I trust meteorologists about the same amount I trust ads for prescription drugs. After a fitful night of sleep, I crawled out of bed and peeked out the kitchen window. The snow hadn’t been sticking when I went to bed last night, so maybe I wouldn’t have to wear snowboots.
But the alley between my apartment building and its twin sister was as smooth and white as a wedding cake. Snow perched in fat, high piles on the window sills, like chickens sitting on eggs. I slathered moisturizer on my face, smoothed warm water onto the staticky strands of my hair, and layered tops and bottoms.
Gingerly, I walked downstairs to the lobby and then through the heavy front door. Unless you live in a doorman building or in a really posh area, many neighborhoods that are primarily residential don’t go through great efforts to salt or shovel in the early morning. Some supers were just getting started as I headed out.
I crunched through the snow to the subway, watching my deep footprints form over the delicate criss-cross imprints of someone else’s hiking boots. The snow was pearl shiny and soft. Cars whispered down the streets, taking a break from their normal honking cacophony. The men who usually lean against this one building were nowhere to be found. Neither was the lady who hoarsely announces the free daily newspaper that keeps hands smudged and busy on the morning commute.

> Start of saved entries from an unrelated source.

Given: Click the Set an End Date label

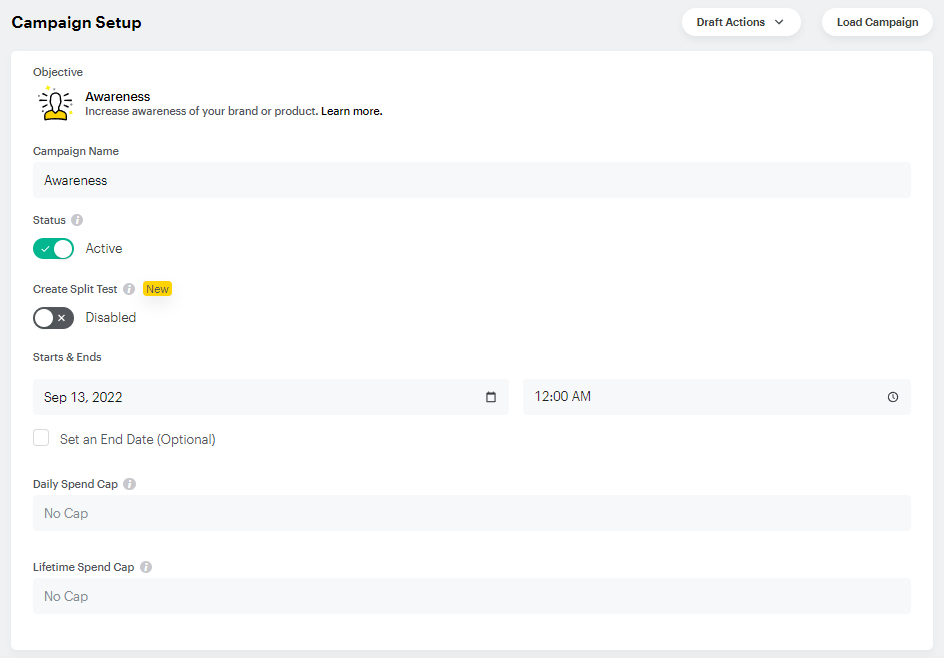Looking at the screenshot, I should 137,439.

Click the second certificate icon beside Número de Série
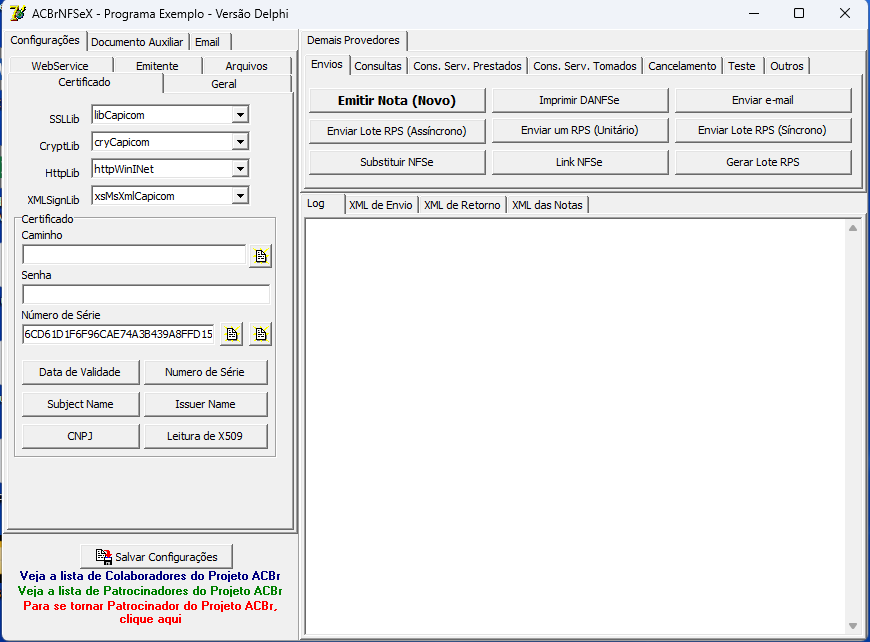click(260, 334)
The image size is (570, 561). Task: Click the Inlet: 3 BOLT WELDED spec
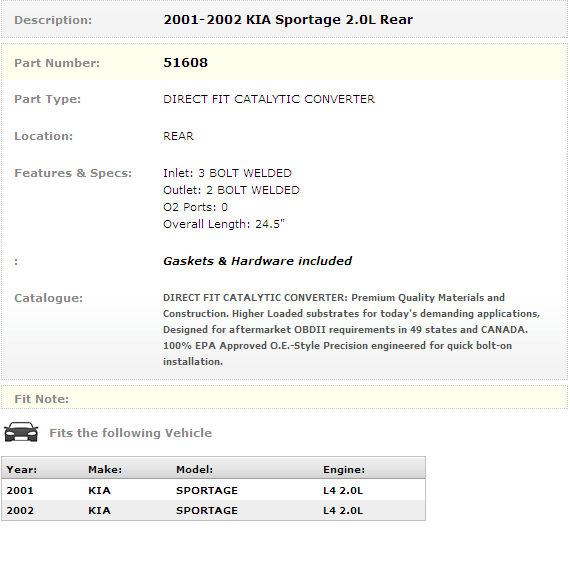(227, 173)
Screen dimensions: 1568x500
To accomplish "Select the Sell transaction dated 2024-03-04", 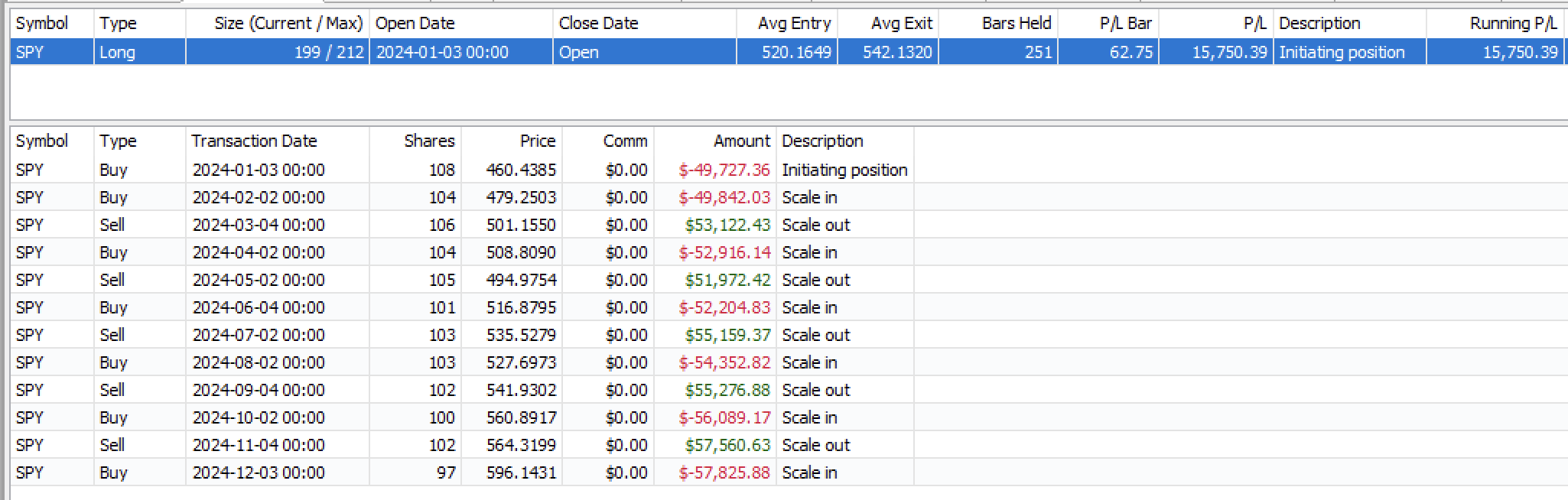I will (459, 225).
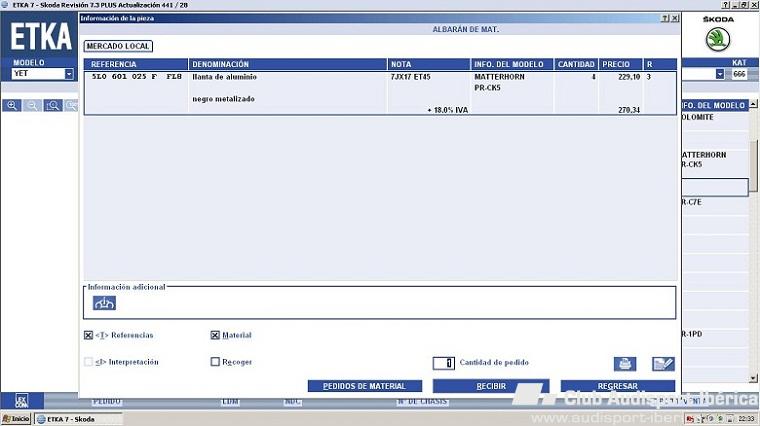Viewport: 760px width, 426px height.
Task: Open the MODELO dropdown showing YET
Action: click(x=69, y=74)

The magic of snow is its ability to transform the city by keeping so many people indoors and making what’s left outside - what can’t retreat to warmth or dryness - beautiful. The frigid sidewalk grates looked like doilies on a dining room table. I could hardly stray from the worn trail on the sidewalk, because it was just so perfect.
The city’s surfaces and mundane landmarks - from the grattified brick wall of the grocery store to the trashcan - seem a little more human on mornings when it’s just me and them and inches of frosty cover.
No one pays them much attention in this age of cellphones, but I’d never seen a phone booth look so lonely as this. If I’d held the receiver to my ear, I’d have heard a whimper. I don’t mean my own.
I imagined the crooked icicles on the light at the subway entrance being wayward teeth in a shy smile.
The trashcans outside my office were much haughtier. Wall Street waste receptacles, don’t you forget it. I couldn’t resist mussing them with my umbrella as I walked by.























Just stopping by. I haven’t visited for a while. So today I sit down to Miss Amanda’s adventures in NYC while sitting down to a cup of tea. You always bring a smile out of me.
And your comments do the same to me!